ナマエちゃんは、ノボリがいつか帰ってくる日まで、と言ってくれた。だけど、やっぱり怖い。ノボリがいなくなってからの日々は、あっという間に過ぎ去って、もう何カ月も過ぎていて。ノボリがいない日々の中で、不意にあてどない不安に襲われることがある。先の見えない闇の中を手探りで進むような毎日を、ぼくは送っていけるのか、不安で不安でたまらない。

「クダリさんが希望を捨てない限り、きっとノボリさんにとってもそれが希望になると思うんです。なってほしいって……私の希望も込めて、ですけど……」

言いながら、ナマエちゃんはベンチから腰を上げ、俯くぼくの前で腰をかがめた。迷子の子どもの顔を、優しく覗き込むような仕草だった。

「ノボリさんはきっと、クダリさんの真っ白なコスチュームを灯台の光みたいに目指して帰ってくるって、希望的観測でしかないかもしれないけど……」

ゆっくりと、丁寧に紡がれる言葉が、優しくて痛くて、瞳の奥から湧き上がってくるものに堪え切れず、ぼくは思わず顔を上げた。
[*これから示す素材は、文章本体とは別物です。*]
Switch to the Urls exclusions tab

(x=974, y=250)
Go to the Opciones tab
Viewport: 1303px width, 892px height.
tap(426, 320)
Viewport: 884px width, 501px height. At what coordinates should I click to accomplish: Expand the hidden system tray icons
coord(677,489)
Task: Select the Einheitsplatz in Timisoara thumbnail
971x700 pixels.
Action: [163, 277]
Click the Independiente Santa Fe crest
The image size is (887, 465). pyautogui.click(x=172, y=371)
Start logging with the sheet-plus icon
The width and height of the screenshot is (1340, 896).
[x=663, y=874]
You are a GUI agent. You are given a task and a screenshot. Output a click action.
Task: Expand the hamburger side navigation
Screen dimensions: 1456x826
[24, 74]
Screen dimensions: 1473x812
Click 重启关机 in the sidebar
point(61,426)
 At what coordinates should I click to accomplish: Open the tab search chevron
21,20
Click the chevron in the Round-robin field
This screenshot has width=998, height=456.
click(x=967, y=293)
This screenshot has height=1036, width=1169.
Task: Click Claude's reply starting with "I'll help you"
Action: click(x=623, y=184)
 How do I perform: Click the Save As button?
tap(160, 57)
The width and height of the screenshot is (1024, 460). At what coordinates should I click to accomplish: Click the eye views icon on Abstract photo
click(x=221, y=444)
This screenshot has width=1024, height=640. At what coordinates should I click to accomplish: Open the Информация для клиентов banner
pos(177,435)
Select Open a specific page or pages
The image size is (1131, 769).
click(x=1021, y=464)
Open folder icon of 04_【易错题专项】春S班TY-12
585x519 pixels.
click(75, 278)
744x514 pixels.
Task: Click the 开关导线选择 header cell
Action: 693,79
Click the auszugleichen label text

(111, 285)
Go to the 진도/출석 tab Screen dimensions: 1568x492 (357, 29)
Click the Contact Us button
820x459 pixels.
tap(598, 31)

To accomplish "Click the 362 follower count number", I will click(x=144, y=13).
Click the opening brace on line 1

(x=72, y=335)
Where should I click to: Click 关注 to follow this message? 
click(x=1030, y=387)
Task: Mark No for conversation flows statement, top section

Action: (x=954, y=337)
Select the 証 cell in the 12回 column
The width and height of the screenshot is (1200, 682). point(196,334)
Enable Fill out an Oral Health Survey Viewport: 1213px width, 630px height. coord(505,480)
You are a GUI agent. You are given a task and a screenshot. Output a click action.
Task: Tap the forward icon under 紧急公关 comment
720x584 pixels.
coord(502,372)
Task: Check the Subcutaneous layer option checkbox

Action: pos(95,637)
「サブウェイマスターのお二人を知る人なら、きっと、誰だってそう思うはずです」

そう言い切ったナマエちゃんの、きれいな黒目の真ん中に、ぼくがいるのが分かる。

「ナマエちゃん」

思ったよりも、ずいぶん小さくなってしまったぼくの声に、ナマエちゃんは「はい」と、頷く。

「ぼく、本当はずっと泣きたかった」
「はい」
「どうしていなくなったのって、ノボリに怒りたかったし、ぼく自身にも、どうしてノボリがいなくなるの、止められなかったのって、怒りたかった」
「はい」
「泣いていいのかな。怒ってもいいのかな」
「泣きたい時は、泣いたほうがいいものですよ。怒りたい時は怒るし、笑いたい時は笑って、お腹が空いたら美味しいもの食べて」
「うん」
「そうやって、普通に生きていいんです。私たちは、いつだって」

言うと、ナマエちゃんはぼくの膝の上で固く握られていた手に、そっと手を添えてくれた。

話している間にも、目の端っこから涙が流れていっていた。もうずいぶんと、身体の奥底に溜め込んでいた涙だったと思う。熱くて、痛くて、だけど流れれば流れるほどに、心を縛りつけていた何かが解けていくのが分かる。
泣いてもいい。怒ったっていい。時には心の底から笑って。美味しいものも食べる。
日々の当たり前を生きながら、ぼくはこれからもノボリを待ち続けるんだろう。

「ナマエちゃん」
「はい」
「ありがとう」

勝手に流れていく涙はそのままに、ぼくは握り拳をほどいて、ナマエちゃんの手を握る。握った手から、ぼくの心の中にある「ありがとう」が全部伝わることを願って、ほんの少しだけ力を込めてみた。握り返してくれたナマエちゃんの手の、その力、ぬくみが、ぼくの「ありがとう」への返事のように思えた。

ナマエちゃんのおかげで、ぼくの一日は「ごめんね」で終わらなかった。
あの後、少し冷めたおでんを二人で食べ切って、公園を出て、ナマエちゃんをお家に送っていった時にも。別れ際に「ありがとう」と「またね」の二言だけを伝えて、ぼくは少しだけ笑って手を振った。
その日の夜、ノボリがいなくなってから初めて夢を見なかった。深い眠りで、心身ともに回復できたのがはっきりと分かった。これから生きていくことを受け入れることができた、証のように思えた。
またやってくる朝を、怖がる気持ちが少しだけ減ったのかもしれない。

朝食は好きなものを食べた。フライパンでこんがり焼いたベーコンの上に卵を落としたやつ。バターを塗ったパンの上に乗せて、思い切りかじりつく。おいしくて、やっぱり涙は出そうだけど。
また明日の朝もこれを食べよう、と思った。